§ **Input records**
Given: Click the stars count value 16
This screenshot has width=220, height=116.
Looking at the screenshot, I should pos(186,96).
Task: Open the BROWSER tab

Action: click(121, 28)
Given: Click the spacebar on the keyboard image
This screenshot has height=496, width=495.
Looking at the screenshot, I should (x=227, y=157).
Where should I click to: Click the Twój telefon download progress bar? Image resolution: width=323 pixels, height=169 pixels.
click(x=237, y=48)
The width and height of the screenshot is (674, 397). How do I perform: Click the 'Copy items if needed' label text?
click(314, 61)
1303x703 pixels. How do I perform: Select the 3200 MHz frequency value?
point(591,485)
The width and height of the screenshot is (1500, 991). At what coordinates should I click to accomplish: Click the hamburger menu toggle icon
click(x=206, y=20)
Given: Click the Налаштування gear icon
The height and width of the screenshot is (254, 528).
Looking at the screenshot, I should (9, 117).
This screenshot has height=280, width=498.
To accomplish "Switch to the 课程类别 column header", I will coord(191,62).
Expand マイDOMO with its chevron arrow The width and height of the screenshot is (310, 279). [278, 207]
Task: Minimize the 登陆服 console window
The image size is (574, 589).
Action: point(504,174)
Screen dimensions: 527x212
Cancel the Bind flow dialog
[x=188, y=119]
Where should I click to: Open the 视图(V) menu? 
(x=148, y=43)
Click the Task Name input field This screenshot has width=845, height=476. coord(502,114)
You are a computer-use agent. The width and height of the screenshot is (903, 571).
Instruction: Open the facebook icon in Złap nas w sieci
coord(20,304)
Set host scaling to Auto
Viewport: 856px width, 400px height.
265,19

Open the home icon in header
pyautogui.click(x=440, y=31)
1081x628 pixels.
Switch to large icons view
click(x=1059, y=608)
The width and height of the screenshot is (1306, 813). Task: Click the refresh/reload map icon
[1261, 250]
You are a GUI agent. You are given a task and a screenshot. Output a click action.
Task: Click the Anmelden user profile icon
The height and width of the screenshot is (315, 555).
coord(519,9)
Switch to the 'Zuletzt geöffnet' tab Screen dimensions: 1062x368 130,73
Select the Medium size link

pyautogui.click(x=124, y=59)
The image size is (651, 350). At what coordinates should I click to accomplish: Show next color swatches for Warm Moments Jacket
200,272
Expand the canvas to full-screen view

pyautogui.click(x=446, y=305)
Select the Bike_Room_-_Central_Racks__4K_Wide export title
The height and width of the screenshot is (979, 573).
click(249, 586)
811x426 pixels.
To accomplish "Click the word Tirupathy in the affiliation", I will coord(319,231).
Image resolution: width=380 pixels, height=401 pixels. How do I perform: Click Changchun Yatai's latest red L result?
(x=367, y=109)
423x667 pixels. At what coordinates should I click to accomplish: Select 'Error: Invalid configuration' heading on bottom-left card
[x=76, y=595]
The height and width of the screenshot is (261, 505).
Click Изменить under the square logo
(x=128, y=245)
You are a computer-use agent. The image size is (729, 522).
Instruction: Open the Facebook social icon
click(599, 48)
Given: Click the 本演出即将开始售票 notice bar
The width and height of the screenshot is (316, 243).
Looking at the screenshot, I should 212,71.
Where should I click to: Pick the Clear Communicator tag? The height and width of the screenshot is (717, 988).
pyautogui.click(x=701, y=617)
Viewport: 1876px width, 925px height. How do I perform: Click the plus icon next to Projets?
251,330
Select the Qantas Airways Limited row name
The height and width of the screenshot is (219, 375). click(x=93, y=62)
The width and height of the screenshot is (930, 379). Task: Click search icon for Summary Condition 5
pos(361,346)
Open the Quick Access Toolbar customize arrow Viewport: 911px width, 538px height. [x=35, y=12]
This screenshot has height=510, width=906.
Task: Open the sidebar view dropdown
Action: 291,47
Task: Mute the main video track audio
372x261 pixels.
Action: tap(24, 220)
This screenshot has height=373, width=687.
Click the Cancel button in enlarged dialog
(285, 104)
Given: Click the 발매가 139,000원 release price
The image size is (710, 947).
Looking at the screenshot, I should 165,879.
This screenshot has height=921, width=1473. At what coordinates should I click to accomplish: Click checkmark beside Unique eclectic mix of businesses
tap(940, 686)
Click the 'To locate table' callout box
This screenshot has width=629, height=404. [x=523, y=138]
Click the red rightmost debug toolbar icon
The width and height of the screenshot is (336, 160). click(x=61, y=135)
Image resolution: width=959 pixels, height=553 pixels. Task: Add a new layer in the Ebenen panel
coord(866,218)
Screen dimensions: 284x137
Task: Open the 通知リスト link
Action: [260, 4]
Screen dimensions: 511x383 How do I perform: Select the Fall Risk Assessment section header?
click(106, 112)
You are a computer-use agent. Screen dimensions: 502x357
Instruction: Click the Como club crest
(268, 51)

§ **What to work on**
Every line above from the line with "The height and width of the screenshot is (315, 555)." to the line with "811x426 pixels." is wanted, ends included; write them out exactly and add no other line.

§ **Answer to this problem**
The height and width of the screenshot is (315, 555).
coord(519,9)
Switch to the 'Zuletzt geöffnet' tab Screen dimensions: 1062x368 130,73
Select the Medium size link

pyautogui.click(x=124, y=59)
The image size is (651, 350). At what coordinates should I click to accomplish: Show next color swatches for Warm Moments Jacket
200,272
Expand the canvas to full-screen view

pyautogui.click(x=446, y=305)
Select the Bike_Room_-_Central_Racks__4K_Wide export title
The height and width of the screenshot is (979, 573).
click(249, 586)
811x426 pixels.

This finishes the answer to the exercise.